[Dataset records Boundary: Start]

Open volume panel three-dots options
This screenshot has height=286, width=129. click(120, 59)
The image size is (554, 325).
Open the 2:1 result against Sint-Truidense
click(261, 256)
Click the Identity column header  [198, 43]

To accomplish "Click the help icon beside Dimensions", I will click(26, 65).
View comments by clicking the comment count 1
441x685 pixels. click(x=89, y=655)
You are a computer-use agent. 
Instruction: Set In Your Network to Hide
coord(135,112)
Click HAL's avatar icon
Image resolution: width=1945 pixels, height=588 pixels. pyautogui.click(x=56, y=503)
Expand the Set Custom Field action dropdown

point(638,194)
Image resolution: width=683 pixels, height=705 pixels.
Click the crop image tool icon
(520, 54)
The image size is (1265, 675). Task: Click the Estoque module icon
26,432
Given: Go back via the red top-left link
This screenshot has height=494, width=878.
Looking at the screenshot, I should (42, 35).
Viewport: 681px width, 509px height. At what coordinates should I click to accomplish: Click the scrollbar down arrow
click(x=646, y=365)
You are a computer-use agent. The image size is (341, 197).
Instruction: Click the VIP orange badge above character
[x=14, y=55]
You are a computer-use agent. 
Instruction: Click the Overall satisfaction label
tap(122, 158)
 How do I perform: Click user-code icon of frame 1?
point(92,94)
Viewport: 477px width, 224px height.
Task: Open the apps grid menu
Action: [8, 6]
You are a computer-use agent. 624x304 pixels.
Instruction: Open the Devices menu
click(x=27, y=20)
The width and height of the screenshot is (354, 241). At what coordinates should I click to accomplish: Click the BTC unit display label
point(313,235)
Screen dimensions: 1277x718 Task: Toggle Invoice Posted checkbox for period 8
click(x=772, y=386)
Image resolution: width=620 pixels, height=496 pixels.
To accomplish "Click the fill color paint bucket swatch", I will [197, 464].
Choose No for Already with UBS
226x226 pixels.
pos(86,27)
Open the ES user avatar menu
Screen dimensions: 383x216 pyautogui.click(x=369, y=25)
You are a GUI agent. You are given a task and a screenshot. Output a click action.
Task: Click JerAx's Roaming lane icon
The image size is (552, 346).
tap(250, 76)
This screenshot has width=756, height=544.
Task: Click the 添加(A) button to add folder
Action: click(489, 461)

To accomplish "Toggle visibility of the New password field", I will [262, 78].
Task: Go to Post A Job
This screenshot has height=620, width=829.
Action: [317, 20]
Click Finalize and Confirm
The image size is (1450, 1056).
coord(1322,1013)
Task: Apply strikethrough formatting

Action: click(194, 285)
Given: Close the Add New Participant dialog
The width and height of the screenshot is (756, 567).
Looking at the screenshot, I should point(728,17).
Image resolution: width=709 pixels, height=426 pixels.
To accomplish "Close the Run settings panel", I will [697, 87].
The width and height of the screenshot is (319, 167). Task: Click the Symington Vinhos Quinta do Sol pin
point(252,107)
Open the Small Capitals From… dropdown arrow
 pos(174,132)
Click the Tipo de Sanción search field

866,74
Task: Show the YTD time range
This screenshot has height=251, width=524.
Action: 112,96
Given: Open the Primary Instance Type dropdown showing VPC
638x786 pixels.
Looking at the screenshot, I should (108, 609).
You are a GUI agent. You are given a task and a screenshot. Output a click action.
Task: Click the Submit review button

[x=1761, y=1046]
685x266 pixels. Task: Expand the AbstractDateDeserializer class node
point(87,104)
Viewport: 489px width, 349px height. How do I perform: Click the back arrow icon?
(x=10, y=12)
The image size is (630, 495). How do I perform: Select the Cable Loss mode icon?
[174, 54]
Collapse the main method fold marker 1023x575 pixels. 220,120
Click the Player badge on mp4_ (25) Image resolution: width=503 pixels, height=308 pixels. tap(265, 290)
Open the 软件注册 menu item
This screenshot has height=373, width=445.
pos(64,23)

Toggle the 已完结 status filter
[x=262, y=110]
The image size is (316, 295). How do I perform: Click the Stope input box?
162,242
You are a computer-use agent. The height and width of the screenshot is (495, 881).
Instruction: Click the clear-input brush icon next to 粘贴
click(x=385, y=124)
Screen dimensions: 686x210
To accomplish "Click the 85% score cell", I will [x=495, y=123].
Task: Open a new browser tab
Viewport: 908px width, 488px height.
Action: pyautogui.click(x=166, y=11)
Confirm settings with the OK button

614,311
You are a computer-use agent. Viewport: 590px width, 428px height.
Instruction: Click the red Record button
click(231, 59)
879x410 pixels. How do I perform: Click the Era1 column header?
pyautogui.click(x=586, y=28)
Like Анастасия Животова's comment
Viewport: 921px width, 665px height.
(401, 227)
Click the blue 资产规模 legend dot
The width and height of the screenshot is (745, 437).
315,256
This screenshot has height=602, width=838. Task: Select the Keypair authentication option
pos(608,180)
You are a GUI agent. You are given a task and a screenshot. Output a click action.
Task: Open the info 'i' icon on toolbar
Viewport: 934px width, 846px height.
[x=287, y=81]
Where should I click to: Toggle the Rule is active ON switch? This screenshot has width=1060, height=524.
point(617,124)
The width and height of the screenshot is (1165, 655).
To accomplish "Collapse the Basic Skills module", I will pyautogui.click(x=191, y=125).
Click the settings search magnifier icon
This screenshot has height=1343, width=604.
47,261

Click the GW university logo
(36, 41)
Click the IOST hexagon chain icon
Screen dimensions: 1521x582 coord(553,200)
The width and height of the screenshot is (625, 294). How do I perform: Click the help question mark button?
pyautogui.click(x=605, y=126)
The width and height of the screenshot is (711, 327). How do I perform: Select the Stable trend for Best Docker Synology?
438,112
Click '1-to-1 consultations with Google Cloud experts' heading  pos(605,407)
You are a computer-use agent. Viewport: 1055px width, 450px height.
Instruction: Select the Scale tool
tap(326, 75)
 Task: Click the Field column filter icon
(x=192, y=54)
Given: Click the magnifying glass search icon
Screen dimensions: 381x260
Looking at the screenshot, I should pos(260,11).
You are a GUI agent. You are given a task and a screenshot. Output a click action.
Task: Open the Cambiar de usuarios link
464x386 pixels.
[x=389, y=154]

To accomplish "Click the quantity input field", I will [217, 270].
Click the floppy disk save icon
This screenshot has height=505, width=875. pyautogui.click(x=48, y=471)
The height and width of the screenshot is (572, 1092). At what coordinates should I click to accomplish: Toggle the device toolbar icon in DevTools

[Dataset records Boundary: End]

_Work instruction_
Set down the records again verbatim, so that each word stays as it is.

_Answer to this problem_
Open volume panel three-dots options
This screenshot has height=286, width=129. click(120, 59)
The image size is (554, 325).
Open the 2:1 result against Sint-Truidense
click(261, 256)
Click the Identity column header  [198, 43]

To accomplish "Click the help icon beside Dimensions", I will click(26, 65).
View comments by clicking the comment count 1
441x685 pixels. click(x=89, y=655)
You are a computer-use agent. 
Instruction: Set In Your Network to Hide
coord(135,112)
Click HAL's avatar icon
Image resolution: width=1945 pixels, height=588 pixels. pyautogui.click(x=56, y=503)
Expand the Set Custom Field action dropdown

point(638,194)
Image resolution: width=683 pixels, height=705 pixels.
Click the crop image tool icon
(520, 54)
The image size is (1265, 675). Task: Click the Estoque module icon
26,432
Given: Go back via the red top-left link
This screenshot has height=494, width=878.
Looking at the screenshot, I should (42, 35).
Viewport: 681px width, 509px height. At what coordinates should I click to accomplish: Click the scrollbar down arrow
click(x=646, y=365)
You are a computer-use agent. The image size is (341, 197).
Instruction: Click the VIP orange badge above character
[x=14, y=55]
You are a computer-use agent. 
Instruction: Click the Overall satisfaction label
tap(122, 158)
 How do I perform: Click user-code icon of frame 1?
point(92,94)
Viewport: 477px width, 224px height.
Task: Open the apps grid menu
Action: [8, 6]
You are a computer-use agent. 624x304 pixels.
Instruction: Open the Devices menu
click(x=27, y=20)
The width and height of the screenshot is (354, 241). At what coordinates should I click to accomplish: Click the BTC unit display label
point(313,235)
Screen dimensions: 1277x718 Task: Toggle Invoice Posted checkbox for period 8
click(x=772, y=386)
Image resolution: width=620 pixels, height=496 pixels.
To accomplish "Click the fill color paint bucket swatch", I will [197, 464].
Choose No for Already with UBS
226x226 pixels.
pos(86,27)
Open the ES user avatar menu
Screen dimensions: 383x216 pyautogui.click(x=369, y=25)
You are a GUI agent. You are given a task and a screenshot. Output a click action.
Task: Click JerAx's Roaming lane icon
The image size is (552, 346).
tap(250, 76)
This screenshot has width=756, height=544.
Task: Click the 添加(A) button to add folder
Action: click(489, 461)

To accomplish "Toggle visibility of the New password field", I will [262, 78].
Task: Go to Post A Job
This screenshot has height=620, width=829.
Action: [317, 20]
Click Finalize and Confirm
The image size is (1450, 1056).
coord(1322,1013)
Task: Apply strikethrough formatting

Action: click(194, 285)
Given: Close the Add New Participant dialog
The width and height of the screenshot is (756, 567).
Looking at the screenshot, I should point(728,17).
Image resolution: width=709 pixels, height=426 pixels.
To accomplish "Close the Run settings panel", I will [697, 87].
The width and height of the screenshot is (319, 167). Task: Click the Symington Vinhos Quinta do Sol pin
point(252,107)
Open the Small Capitals From… dropdown arrow
 pos(174,132)
Click the Tipo de Sanción search field

866,74
Task: Show the YTD time range
This screenshot has height=251, width=524.
Action: 112,96
Given: Open the Primary Instance Type dropdown showing VPC
638x786 pixels.
Looking at the screenshot, I should (108, 609).
You are a GUI agent. You are given a task and a screenshot. Output a click action.
Task: Click the Submit review button

[x=1761, y=1046]
685x266 pixels. Task: Expand the AbstractDateDeserializer class node
point(87,104)
Viewport: 489px width, 349px height. How do I perform: Click the back arrow icon?
(x=10, y=12)
The image size is (630, 495). How do I perform: Select the Cable Loss mode icon?
[174, 54]
Collapse the main method fold marker 1023x575 pixels. 220,120
Click the Player badge on mp4_ (25) Image resolution: width=503 pixels, height=308 pixels. tap(265, 290)
Open the 软件注册 menu item
This screenshot has height=373, width=445.
pos(64,23)

Toggle the 已完结 status filter
[x=262, y=110]
The image size is (316, 295). How do I perform: Click the Stope input box?
162,242
You are a computer-use agent. The height and width of the screenshot is (495, 881).
Instruction: Click the clear-input brush icon next to 粘贴
click(x=385, y=124)
Screen dimensions: 686x210
To accomplish "Click the 85% score cell", I will [x=495, y=123].
Task: Open a new browser tab
Viewport: 908px width, 488px height.
Action: pyautogui.click(x=166, y=11)
Confirm settings with the OK button

614,311
You are a computer-use agent. Viewport: 590px width, 428px height.
Instruction: Click the red Record button
click(231, 59)
879x410 pixels. How do I perform: Click the Era1 column header?
pyautogui.click(x=586, y=28)
Like Анастасия Животова's comment
Viewport: 921px width, 665px height.
(401, 227)
Click the blue 资产规模 legend dot
The width and height of the screenshot is (745, 437).
315,256
This screenshot has height=602, width=838. Task: Select the Keypair authentication option
pos(608,180)
You are a GUI agent. You are given a task and a screenshot. Output a click action.
Task: Open the info 'i' icon on toolbar
Viewport: 934px width, 846px height.
[x=287, y=81]
Where should I click to: Toggle the Rule is active ON switch? This screenshot has width=1060, height=524.
point(617,124)
The width and height of the screenshot is (1165, 655).
To accomplish "Collapse the Basic Skills module", I will pyautogui.click(x=191, y=125).
Click the settings search magnifier icon
This screenshot has height=1343, width=604.
47,261

Click the GW university logo
(36, 41)
Click the IOST hexagon chain icon
Screen dimensions: 1521x582 coord(553,200)
The width and height of the screenshot is (625, 294). How do I perform: Click the help question mark button?
pyautogui.click(x=605, y=126)
The width and height of the screenshot is (711, 327). How do I perform: Select the Stable trend for Best Docker Synology?
438,112
Click '1-to-1 consultations with Google Cloud experts' heading  pos(605,407)
You are a computer-use agent. Viewport: 1055px width, 450px height.
Instruction: Select the Scale tool
tap(326, 75)
 Task: Click the Field column filter icon
(x=192, y=54)
Given: Click the magnifying glass search icon
Screen dimensions: 381x260
Looking at the screenshot, I should pos(260,11).
You are a GUI agent. You are given a task and a screenshot. Output a click action.
Task: Open the Cambiar de usuarios link
464x386 pixels.
[x=389, y=154]

To accomplish "Click the quantity input field", I will [217, 270].
Click the floppy disk save icon
This screenshot has height=505, width=875. pyautogui.click(x=48, y=471)
The height and width of the screenshot is (572, 1092). At what coordinates should I click to accomplish: Toggle the device toolbar icon in DevTools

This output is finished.